**Votre tâche**
Reprenez la rédaction de l'article sur le Salon de l'Auto 2020 juste après sa dernière phrase.

Que retenir du Salon de l’Auto 2020 ?

30 janvier 2020

Le Salon de l’Auto vient de fermer ses portes après avoir accueilli plus d’un demi-million de visiteurs. Les nouvelles technologies y étaient une fois de plus à l’honneur. Qu’en retenir ?

Malgré la vague de mobilité douce qui transforme peu à peu le paysage de nos villes, la voiture reste encore un moyen de déplacement très populaire, comme en témoigne l’engouement suscité par la 98e édition du Salon de l’Auto de Bruxelles. L’écologie et les questions de mobilité ont cependant occupé l’avant-plan cette année. Que pouvons-nous en retenir ?

Hybride et électrique ont le vent en poupe

Marginaux il y a encore quelques années, les véhicules hybrides et électriques sont aujourd’hui omniprésents. Rares sont les marques qui n’ont pas au moins une de ces deux motorisations à proposer. Même les marques les plus prestigieuses proposent aujourd’hui un véhicule 100% électrique dans leur gamme, comme en témoigne la Porsche Taycan, commercialisée depuis fin 2019 et présente au salon. Le point le plus saillant : une augmentation de l’autonomie moyenne, qui peut aujourd’hui s’accommoder des trajets quotidiens. Seul bémol à la clé : la difficulté de trouver des bornes de rechargement — rapides ou non — sur la voie publique.

Quant aux véhicules hybrides, ils font désormais partie des motorisations que chacun s’attend à trouver dans la gamme proposée par leur constructeur favori. Si le budget consacré à de tels véhicules reste élevé, ils deviennent cependant de plus en plus abordables au fil du temps.

**Données**
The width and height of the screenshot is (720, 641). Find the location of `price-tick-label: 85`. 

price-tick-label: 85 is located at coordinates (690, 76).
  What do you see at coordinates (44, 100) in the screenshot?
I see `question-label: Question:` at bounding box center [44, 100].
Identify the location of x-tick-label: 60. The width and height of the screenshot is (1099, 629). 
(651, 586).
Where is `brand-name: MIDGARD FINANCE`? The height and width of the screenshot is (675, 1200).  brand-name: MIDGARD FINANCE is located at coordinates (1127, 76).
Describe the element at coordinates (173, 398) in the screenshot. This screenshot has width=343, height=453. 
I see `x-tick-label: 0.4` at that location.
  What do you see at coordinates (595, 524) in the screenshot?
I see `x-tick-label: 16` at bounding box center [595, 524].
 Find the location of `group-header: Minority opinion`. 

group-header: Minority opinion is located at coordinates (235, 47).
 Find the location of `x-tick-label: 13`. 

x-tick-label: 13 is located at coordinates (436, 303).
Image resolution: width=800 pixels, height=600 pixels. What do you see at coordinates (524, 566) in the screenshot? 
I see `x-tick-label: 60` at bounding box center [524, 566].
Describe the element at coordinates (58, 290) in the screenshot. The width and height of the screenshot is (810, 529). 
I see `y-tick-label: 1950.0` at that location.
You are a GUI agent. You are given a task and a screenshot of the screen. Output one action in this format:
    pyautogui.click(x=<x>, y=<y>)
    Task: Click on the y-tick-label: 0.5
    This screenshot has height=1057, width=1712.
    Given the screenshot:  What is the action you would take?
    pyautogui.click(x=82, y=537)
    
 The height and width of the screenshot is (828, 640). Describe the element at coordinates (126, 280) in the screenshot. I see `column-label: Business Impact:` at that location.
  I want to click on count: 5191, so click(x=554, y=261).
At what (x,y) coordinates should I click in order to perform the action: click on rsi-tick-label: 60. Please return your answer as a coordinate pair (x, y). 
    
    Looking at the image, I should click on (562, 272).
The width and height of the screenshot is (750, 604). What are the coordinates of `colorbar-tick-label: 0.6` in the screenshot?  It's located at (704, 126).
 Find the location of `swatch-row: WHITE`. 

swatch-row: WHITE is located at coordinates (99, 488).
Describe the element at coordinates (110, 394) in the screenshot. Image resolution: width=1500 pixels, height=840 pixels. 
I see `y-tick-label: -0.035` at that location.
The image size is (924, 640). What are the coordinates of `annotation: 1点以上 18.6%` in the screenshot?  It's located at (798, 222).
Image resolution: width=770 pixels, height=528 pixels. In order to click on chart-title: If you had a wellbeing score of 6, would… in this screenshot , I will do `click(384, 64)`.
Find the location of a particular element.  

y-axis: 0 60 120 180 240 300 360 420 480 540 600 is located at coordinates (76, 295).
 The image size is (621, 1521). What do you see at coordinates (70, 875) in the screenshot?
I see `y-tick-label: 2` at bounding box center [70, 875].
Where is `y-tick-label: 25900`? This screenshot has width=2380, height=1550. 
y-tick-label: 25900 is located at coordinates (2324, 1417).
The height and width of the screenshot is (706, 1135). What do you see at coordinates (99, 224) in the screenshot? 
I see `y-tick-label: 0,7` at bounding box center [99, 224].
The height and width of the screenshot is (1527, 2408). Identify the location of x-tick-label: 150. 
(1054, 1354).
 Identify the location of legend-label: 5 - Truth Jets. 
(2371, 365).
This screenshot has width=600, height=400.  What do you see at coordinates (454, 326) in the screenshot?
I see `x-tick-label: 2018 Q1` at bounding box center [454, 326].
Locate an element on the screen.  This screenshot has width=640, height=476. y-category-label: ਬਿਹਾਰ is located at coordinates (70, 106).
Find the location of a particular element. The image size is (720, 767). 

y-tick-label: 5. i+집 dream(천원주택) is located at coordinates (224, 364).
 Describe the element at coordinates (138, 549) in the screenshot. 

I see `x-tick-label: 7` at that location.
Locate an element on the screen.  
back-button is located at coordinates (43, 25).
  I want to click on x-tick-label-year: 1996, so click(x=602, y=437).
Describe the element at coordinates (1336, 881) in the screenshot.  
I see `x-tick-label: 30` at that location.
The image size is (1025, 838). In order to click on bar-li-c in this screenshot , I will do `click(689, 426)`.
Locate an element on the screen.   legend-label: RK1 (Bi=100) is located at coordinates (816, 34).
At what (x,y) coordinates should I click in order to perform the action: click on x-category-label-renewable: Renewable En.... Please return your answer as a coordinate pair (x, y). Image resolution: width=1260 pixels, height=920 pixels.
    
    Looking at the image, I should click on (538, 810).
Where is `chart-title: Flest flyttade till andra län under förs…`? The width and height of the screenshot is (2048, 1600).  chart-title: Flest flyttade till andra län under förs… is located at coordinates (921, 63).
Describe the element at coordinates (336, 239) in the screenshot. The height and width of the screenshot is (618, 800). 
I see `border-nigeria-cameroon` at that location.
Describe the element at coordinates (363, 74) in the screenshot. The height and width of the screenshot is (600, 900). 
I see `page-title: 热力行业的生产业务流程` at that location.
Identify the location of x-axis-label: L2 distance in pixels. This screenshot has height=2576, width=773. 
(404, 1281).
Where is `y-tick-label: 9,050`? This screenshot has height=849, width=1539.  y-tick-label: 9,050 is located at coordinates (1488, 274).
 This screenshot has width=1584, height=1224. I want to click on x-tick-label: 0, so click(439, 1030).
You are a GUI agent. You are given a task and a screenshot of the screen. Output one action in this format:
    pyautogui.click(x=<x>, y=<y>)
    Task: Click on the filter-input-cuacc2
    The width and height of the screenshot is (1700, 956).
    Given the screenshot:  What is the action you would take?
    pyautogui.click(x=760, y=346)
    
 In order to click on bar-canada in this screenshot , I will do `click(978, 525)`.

**Résultat obtenu**
L’hydrogène pointe doucement le nez

Une autre révolution, plus silencieuse, est celle du moteur à hydrogène. Ou plus exactement des véhicules électriques à l’hydrogène. Leur atout ? Plutôt que de tirer l’électricité nécessaire à leur fonctionnement d’une série de batteries, ces nouvelles voitures électriques la produisent à partir d’hydrogène. Avantage: faire le plein d’hydrogène ne dure que 4 à 5 minutes, alors qu’il faut plus d’une demi-heure pour remettre à niveau les batteries dans une station de chargement rapide.

Le principal inconvénient ? Outre le prix, c’est la disponibilité de l’hydrogène : il n’y a actuellement que trois stations d’essence équipées pour la distribution d’hydrogène, dont seules deux sont accessibles au public. Il n’en reste pas moins: plusieurs constructeurs ont présenté des modèles à hydrogène cette année au Palais des Expositions.

Le gaz naturel, une alternative dans le vent

Une autre alternative plus écologique à l’essence ou au diesel est le gaz naturel, ou CNG. Nous ne parlons pas ici de ce bon vieux LPG, qui existe depuis la fin des années 1970, mais bien de gaz naturel comprimé, qui a déjà séduit plus de 15 000 automobilistes dans notre pays. Un moteur au gaz naturel se comporte comme un moteur à essence classique, mais rejette comparativement moins de CO2 dans l’atmosphère. Seul bémol: le réseau de distribution. Si la Flandre est relativement bien équipée en stations CNG, Bruxelles et la Wallonie restent hélas à la traîne en la matière.

Et la voiture autonome ?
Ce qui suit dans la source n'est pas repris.